Take out stack of B picture cards (butterfly, balloons, banana, baby, basket, ball, bells, books). Let’s play a game. What is this? Help children name each picture as you place them in front of them. To each child individually: Show me one that starts with the /Bə/ sound. That’s right, _____ starts with the /Bə/ sound. Let me hear you say /Bə/ for _____. Put the written word on the magnetic board. Show me the /Bə/ in the word _____. Let me hear you say /Bə/. Put your /Bə/ on the /Bə/ in the word _____. Help the child cover the letter in the written word with their magnetic letter. Repeat the picture card game for each child in the group.

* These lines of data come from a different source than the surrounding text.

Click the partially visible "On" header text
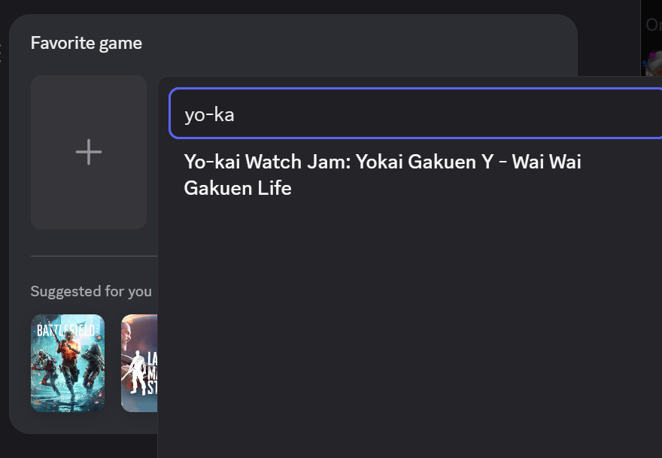Image resolution: width=662 pixels, height=458 pixels. (653, 25)
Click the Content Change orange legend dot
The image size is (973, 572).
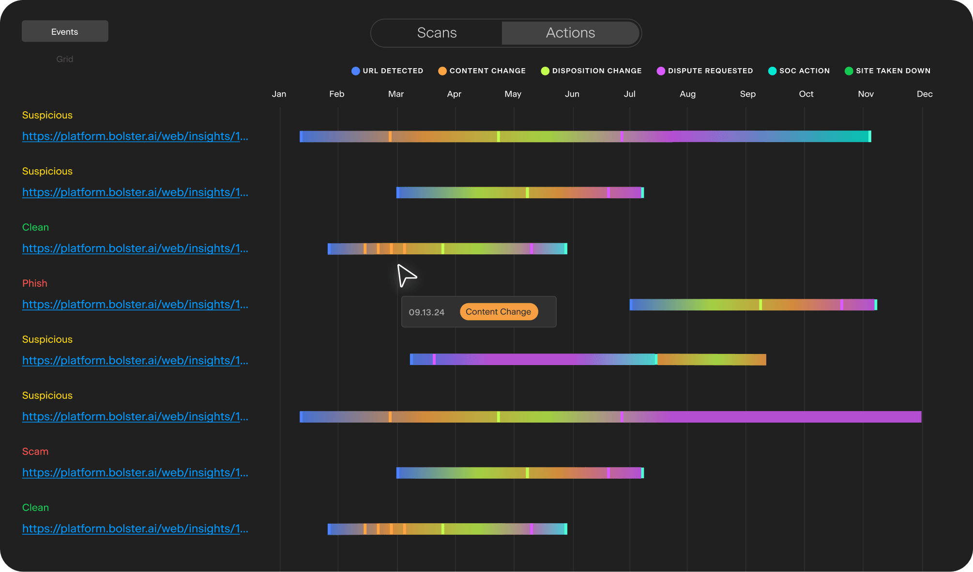point(442,71)
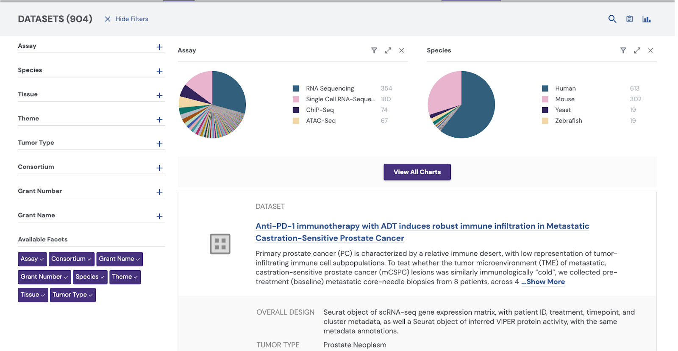Toggle the Consortium facet chip
This screenshot has height=351, width=678.
71,259
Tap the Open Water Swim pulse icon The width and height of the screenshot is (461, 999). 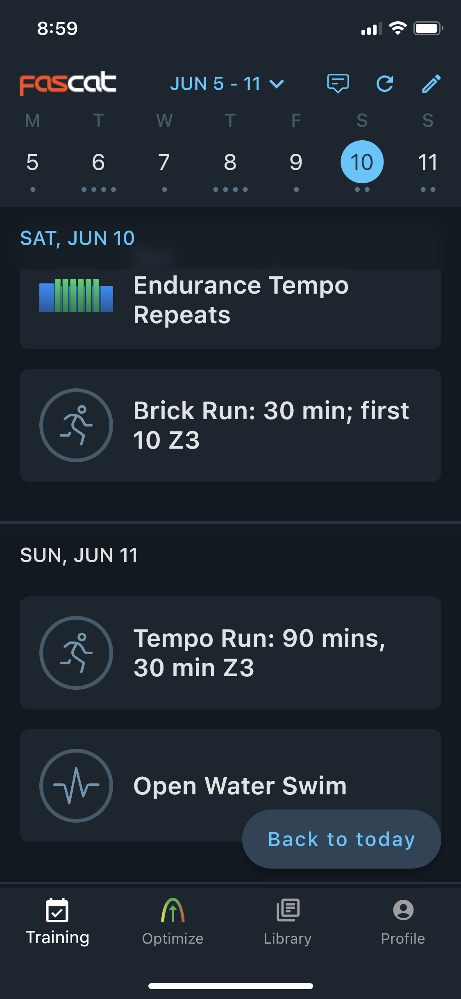click(76, 786)
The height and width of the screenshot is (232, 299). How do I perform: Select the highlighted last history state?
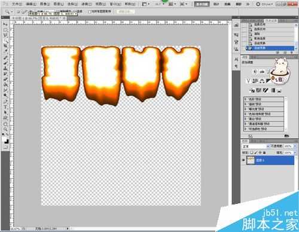coord(270,48)
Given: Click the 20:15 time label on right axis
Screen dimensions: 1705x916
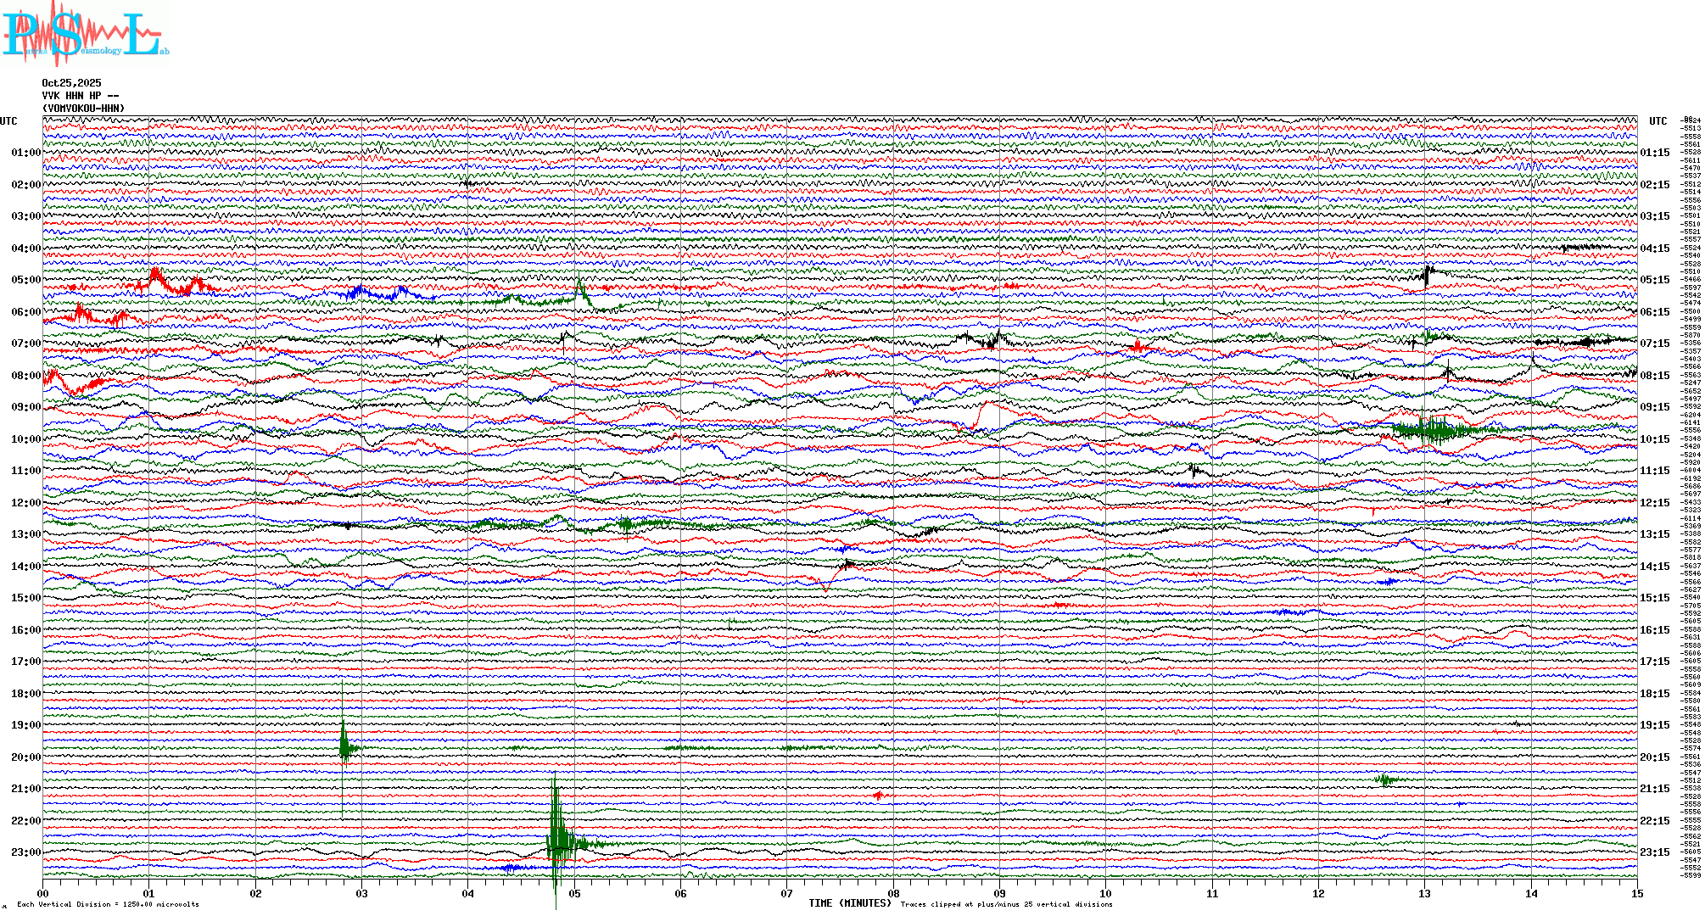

After each child has a turn, hold each of the remaining /Bə/picture cards one at a time. This is _____. Does it start with the /Bə/ sound? Yes it does. Put the written word on the magnetic board. Point to the letter /Bə/at the beginning of the word. _____ starts with the /Bə/ sound. Let me hear you say /Bə/ for _____.

Nice job today! You can all have a sticker for working so hard. To each child individually: Come find the letter we learned about today. Let child find /Bə/sticker on sheet. What do we call this letter? What sound does it make? Repeat with other children as lining them up.

**Redirects/prompts may used throughout the lesson to maintain the children’s attention.

**If a child gives the name of the letter, acknowledge and redirect: Yes, that letter can also be called B, but we’re going to call it /Bə/.

Review Lesson

Place ABC mats in front of each child. Put flashcards of letters learned that week on magnetic board. Look at all the letters we learned this week! Pointing to the first letter say, We learned the letter that says /sound/. Point to the letter that says /sound/ on your mat. Let me hear you say /sound/. Repeat for other letters taught that week.

We’re going to read a book called (title of book).

When reading the book, start each page by pointing to the letter and saying its sound (e.g., point saying /K/). Encourage the children to repeat you. Read the text on the page, again only referring to the letter by sound. At the end of the page, point to the letter again and say its sound (the children do not need to repeat it a second time).

Praise the children for their work that week. Give each a sticker and line up.

**Redirects/prompts may used throughout the lesson to maintain the children’s attention.